Today on my lunch time walk along the creek I shot some digital pictures of Red-breasted Sapsucker holes in a large Coastal Live Oak. As I focused the camera on the hundreds of neatly lined holes I heard a soft pecking above me. Could it be...? I hoped it would be a Sapsucker, ready to pose. In fact, it was instead a Hairy Woodpecker, a rather unexpected Piciform for this area. I always associate them (perhaps incorrectly) with slightly higher elevations, or at least less urban areas. In any case, it got away before I could photograph it, but that brings the total Woodpecker species for my creekside strolls up to five.


An afternoon walk along the Steven's Creek riparian area near Crittenden Lane produced many good species, but Northern Waterthrush was not one of them. The bird had been reported a few days earlier and prompted Cricket's and my visit to the area. Well seen however were Green Heron, great numbers of Green-winged Teal, a Cooper's Hawk, 2 Bewick's Wren, 3 Common Yellowthroat and Yellow-rumped Warbler, Fox Sparrow and no less than 6 Lincoln's Sparrows.


My birthday! Red-shouldered Hawk called from some distance away, Downy Woodpecker, Hutton's Vireo, Bewick's Wren, and Townsend's Warbler were all logged while standing on one spot. Three blocks from downtown Palo Alto doesn't seem all that bad.


At last, the first Hermit Thrush of the season was heard along the San Francisquito Creek. (I have to mention unless you haven't already figured it out, that this is my typical lunch hour stroll.

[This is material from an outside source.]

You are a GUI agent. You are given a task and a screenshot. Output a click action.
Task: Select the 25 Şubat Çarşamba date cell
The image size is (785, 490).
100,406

I never take binoculars during this relaxing 1-hour tour so I must either get very close to a bird or be completely certain of its song.) A few Yellow-rumped Warblers were heard as well and an argumentative family of 4 Bewick's Wrens flitted in the upper branches of a small willow. I also ran into a Phil Leighton from class near University Avenue on his way to lunch.


As usual, the lunchtime amble around the San Fransiquito Creek near downtown Palo Alto produced some interesting species. Yellow-rumped Warblers were now to be heard at several locations as well as two separate Ruby-crowned Kinglets and a White-breasted Nuthatch.


Wintering species are arriving left and right! Today I saw and heard my first Yellow-rumped Warbler of the season along the San Francquito Creek loop during lunch. Many other birds were seen and heard also, but nothing that I haven't reported in the past week.